The officers cite “administrative rights” in entering the room and, in response to questions from the student about threatening to get him “kicked out,” that
Instead, one officer invoked “administrative rights” to enter the room and “we don’t have to explain anything to you son.” In the video below, the student is heard cursing at the officers and frankly being rather obnoxious. However, the officer is also telling him not to bother paying his tuition next term.
Here is the university rule:
Room Entry Policy
Authorized university personnel may enter a student’s residence hall room without permission for the following reasons:
To provide routine maintenance
To provide routine inspections to ensure that residents are following health, fire, and safety regulations
To respond to emergency situations; e.g., situations which threaten the health and/or safety of room occupants, and situations which require immediate maintenance to prevent property damage or immediate action to correct the health, fire and/or safety risk
When there is reason to believe that a violation of university policy is taking place in the room and occupants in the room do not open the door when requested to do so.
Authorization to enter a student’s room under this policy does not constitute authorization to conduct a search of the room.

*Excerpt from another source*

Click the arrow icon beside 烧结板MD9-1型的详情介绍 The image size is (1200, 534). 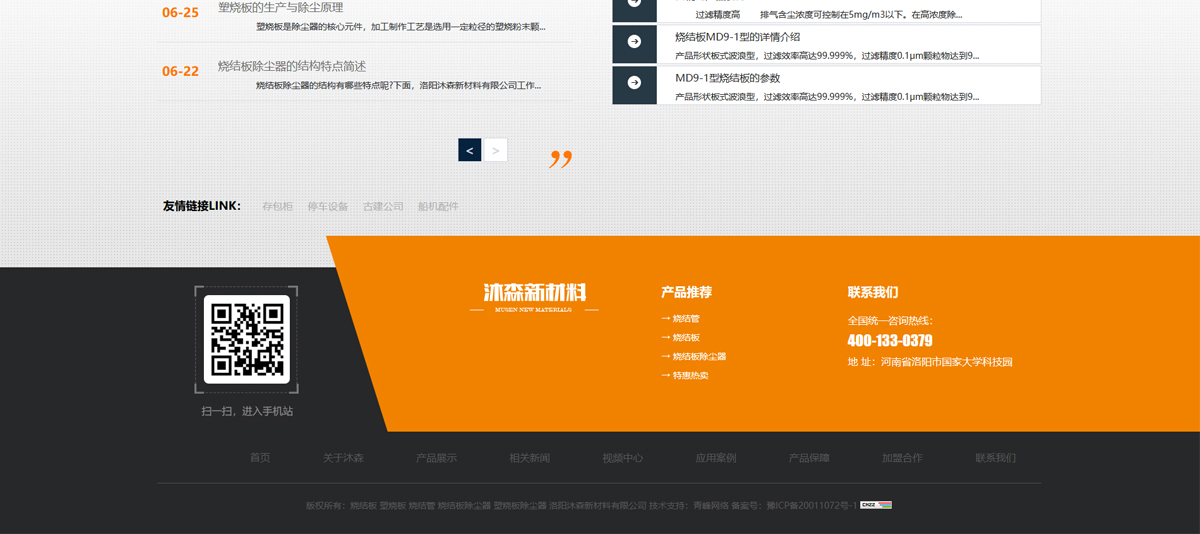[x=634, y=42]
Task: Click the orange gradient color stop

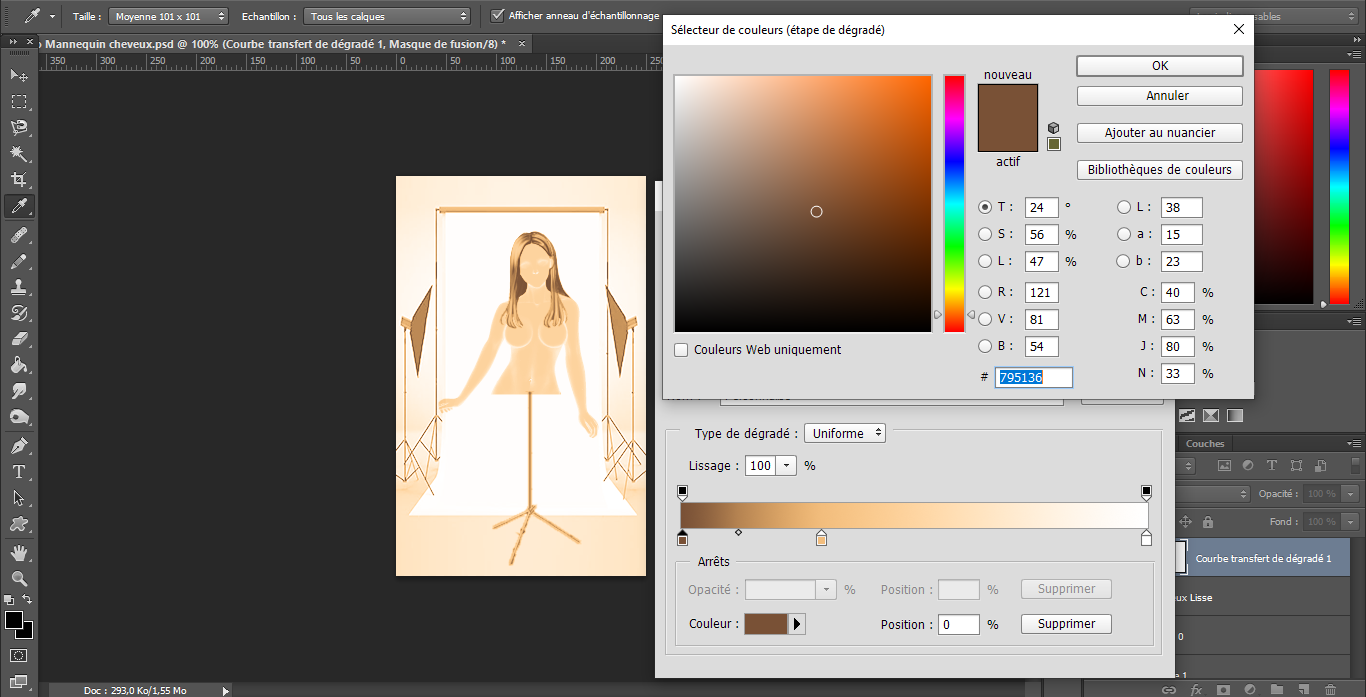Action: pyautogui.click(x=821, y=539)
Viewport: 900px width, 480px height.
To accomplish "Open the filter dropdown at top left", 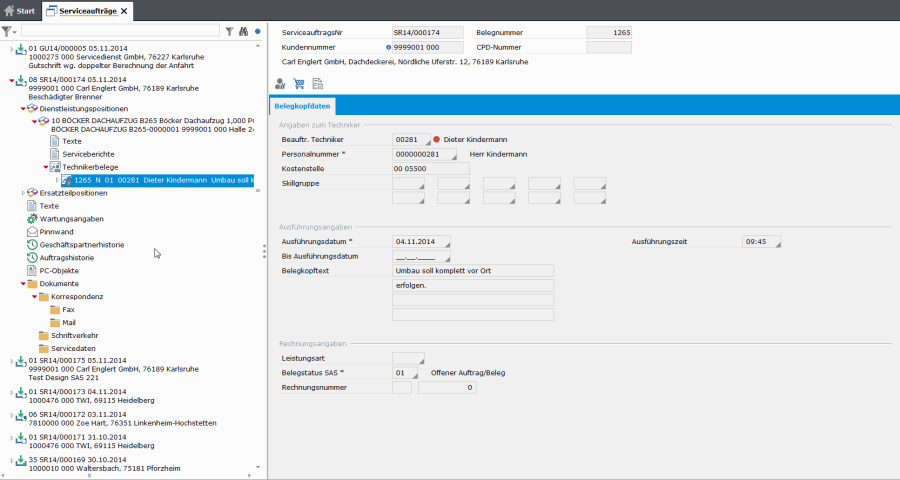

It is an interesting rule since you are allowed entry to look for things but it does not constitute authorization for a search. That seems a bit contradictory in defining the rights of the occupant. THe entry is not being cited as the reason for the termination of the officer who was found to be “in violation of a number of university employment policies.”
Students often complain about the actions of university police at private universities who are not state actors and are not subject to the fourth amendment restrictions imposed on state and federal police. There can be state action elements for a public university like Kentucky. There has been a long complaint that police use that status to acquire evidence through campus police that could not be obtained without a warrant for an actual police search.
Throwing something out a window would obviously raise public safety issues. However, the student describes campus police looking in the refrigerator and it is hard to see how you can investigate the story without a search of the room. Where should the university draw the line in your view?